Conservative populists were able to win influence because
their gloom-and-doom message resonated with the voters’ sense that the
foundations of their social world were crumbling. The populist message was
bruising and destructive. Lacking any substantive vision or ideas of their own,
most populists settled for heaping scorn on the Republicans, as though
solutions were within easy reach for anyone courageous enough to grab them.

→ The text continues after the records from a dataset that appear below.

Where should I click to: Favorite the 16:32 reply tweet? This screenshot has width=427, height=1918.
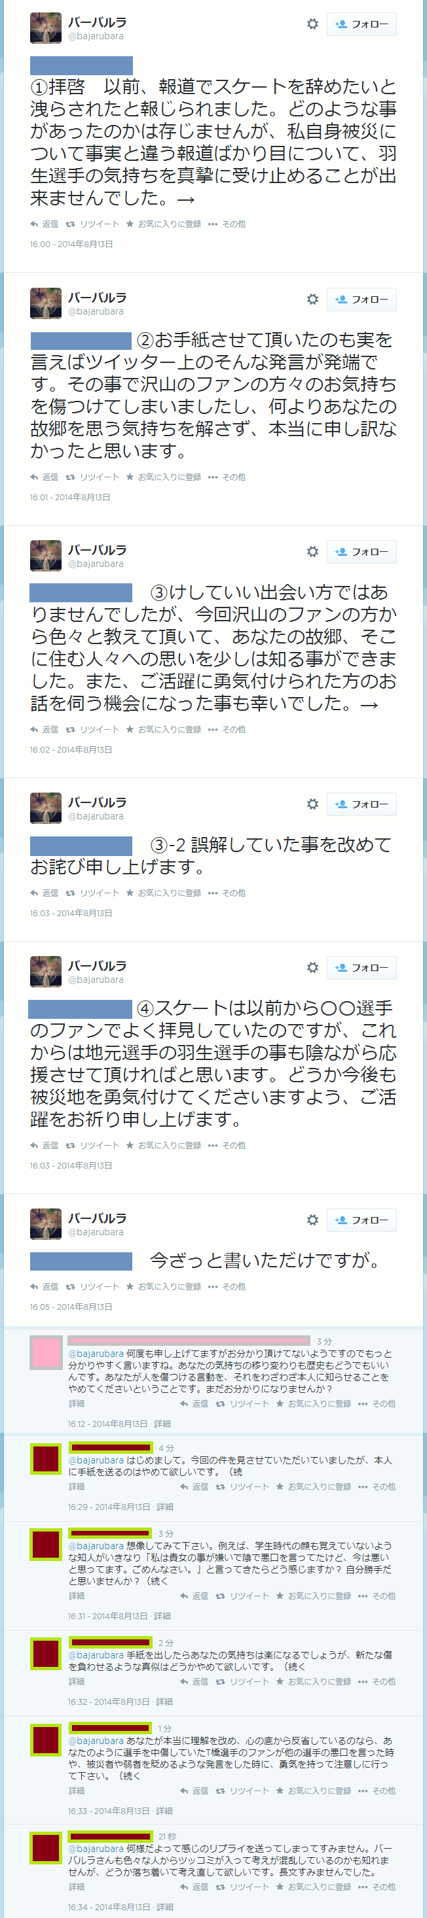point(313,1681)
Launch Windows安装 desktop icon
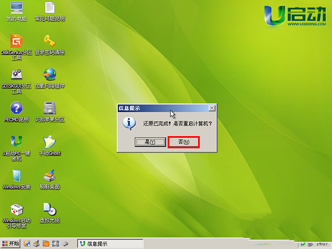The image size is (332, 249). point(17,175)
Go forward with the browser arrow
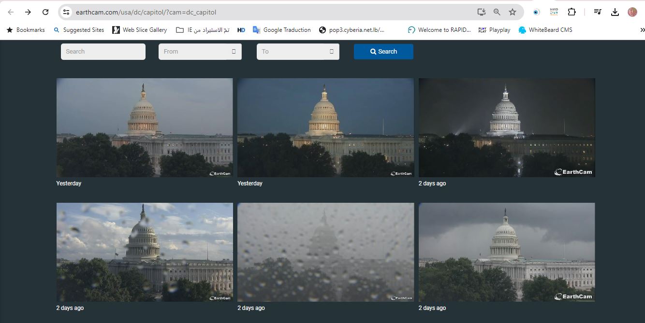The image size is (645, 323). tap(28, 12)
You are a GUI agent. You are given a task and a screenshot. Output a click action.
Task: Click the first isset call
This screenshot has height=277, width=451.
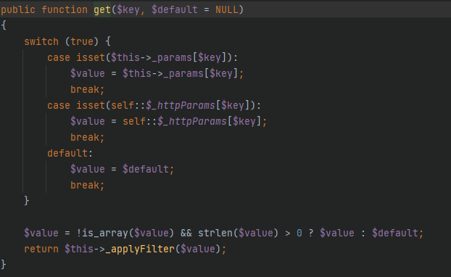[91, 57]
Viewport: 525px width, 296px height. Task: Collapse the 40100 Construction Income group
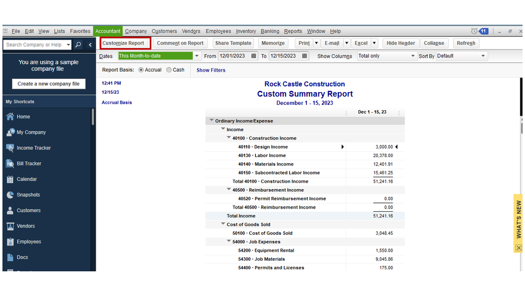coord(229,138)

Many of the criticisms were wildly unreasonable, and the messengers were
anything but heroic. But the people were increasingly ravenous for a champion,
and the Republicans weren’t supplying any. Seeing that the role was available,
Donald Trump decided to audition.
He is, as innumerable commentators have noted, a fraud of
horrifying proportions. He exemplifies everything that is ugly about politics,
and hardly pretends to care about conservative principles. As a man he is crude
and morally repugnant. His vision is rooted in some combination of resentment
and nostalgia. He is the solution to exactly none of our problems.
Nevertheless, the people wanted a larger-than-life
candidate, and Trump is accustomed to living large. After months of pundits and
politicos arguing about electoral lanes, it turned out that the “champion” lane
was the only one that mattered, and Trump was the only person in it.

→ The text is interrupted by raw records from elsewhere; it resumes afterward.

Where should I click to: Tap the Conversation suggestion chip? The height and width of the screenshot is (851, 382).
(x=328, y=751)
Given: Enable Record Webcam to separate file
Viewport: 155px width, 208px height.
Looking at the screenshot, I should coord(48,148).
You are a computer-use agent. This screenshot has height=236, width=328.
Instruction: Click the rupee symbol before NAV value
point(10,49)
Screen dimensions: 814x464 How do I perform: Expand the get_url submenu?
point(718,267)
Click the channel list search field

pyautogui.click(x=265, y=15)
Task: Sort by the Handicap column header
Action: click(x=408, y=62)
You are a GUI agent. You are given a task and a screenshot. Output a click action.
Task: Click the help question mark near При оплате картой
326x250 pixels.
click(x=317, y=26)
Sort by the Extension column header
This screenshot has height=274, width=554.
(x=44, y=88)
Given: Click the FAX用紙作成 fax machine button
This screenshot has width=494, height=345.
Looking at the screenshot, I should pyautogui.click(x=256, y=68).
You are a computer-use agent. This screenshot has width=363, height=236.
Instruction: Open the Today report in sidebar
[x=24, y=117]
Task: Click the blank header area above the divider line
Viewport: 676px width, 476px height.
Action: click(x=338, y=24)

There is no point in denying that this is a calamity.
Damage control will be the primary theme of the next six months and will
continue long after that. To many of us, it seemed that the conservative
movement was starting to ripen into something promising, with a good harvest
visible over the next horizon. Now, that promising yield has been blighted by
an early frost, and it is unclear what, if anything, can be saved.
If there is a way forward, it will require us to broaden
our political palate. We must recognize that our good-value promises are
inadequate to the present moment. At this time, voters demand more than filled
potholes and low taxes. We must work to articulate a more comprehensive vision,
and look for heroes who can help bring it to life. If we can do that,
conservatism will again have some capacity to shape our society and culture,
regardless of the size of the welfare state or the makeup of our courts.

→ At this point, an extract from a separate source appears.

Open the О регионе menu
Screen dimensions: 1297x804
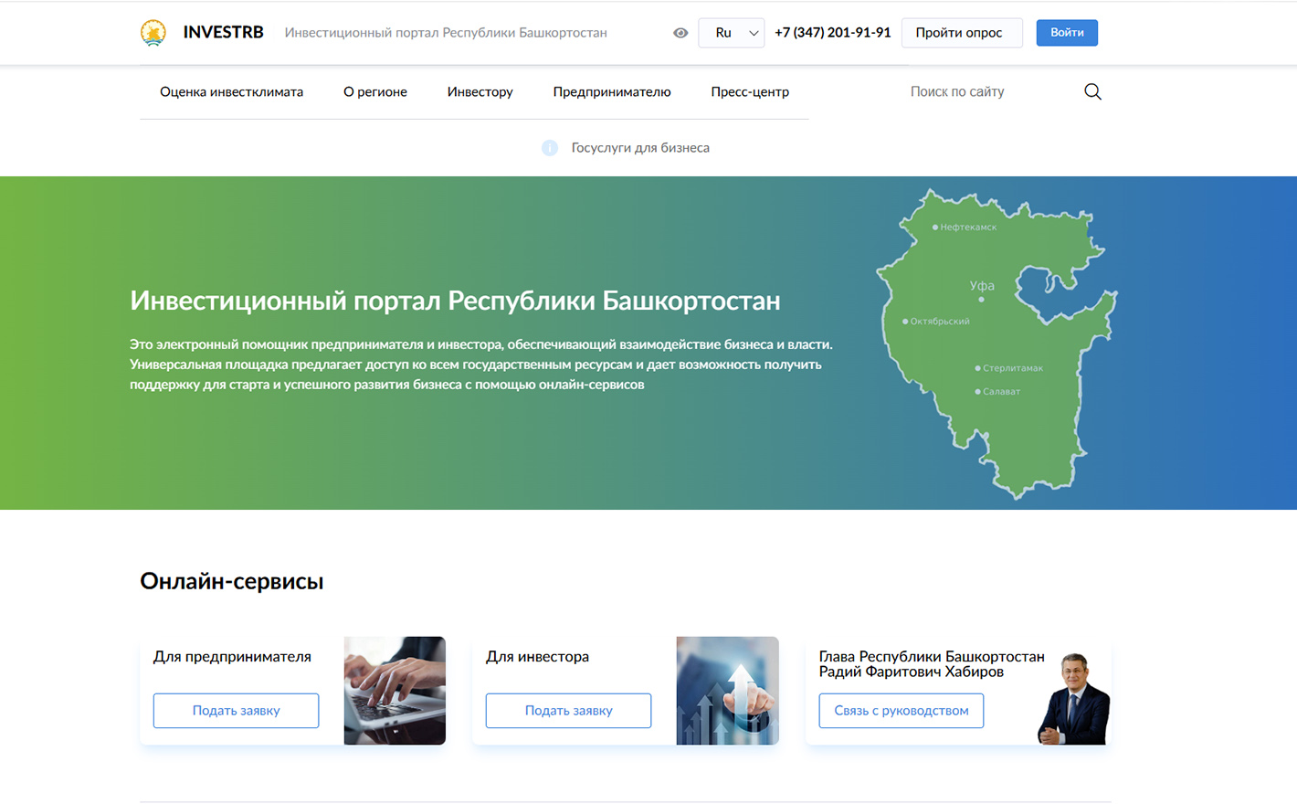374,91
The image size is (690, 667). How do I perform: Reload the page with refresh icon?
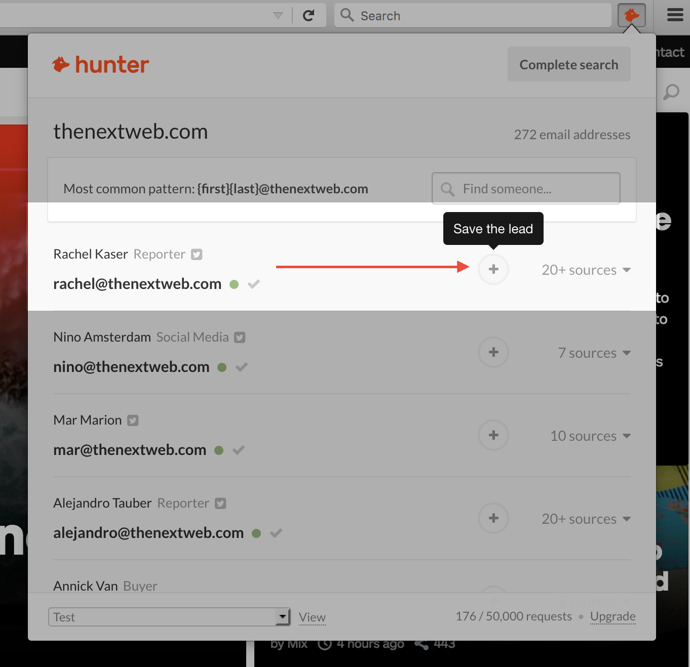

A more comprehensive vision need not be a statist vision. Indeed, it must not be.
Increasing diversity (ethnic, economic, and moral) mixes badly with a growing
and ever-more-intrusive government. Federalism is a necessary tonic at this
stage, without which we will find ourselves grappling with even more social
unrest. But limited government needn’t
imply a limited perspective. We need
our compatriots to see that the conservative vision is not just traditional,
but also expansive, forward-looking, inclusive, and humane. We can secure our
liberties only with a platform that has both deep roots and broad horizons.
Americans are anxious for such a vision. We need to supply it.
This is a dark hour for conservatism. It is in dark
times, however, that heroes start to emerge. It’s time.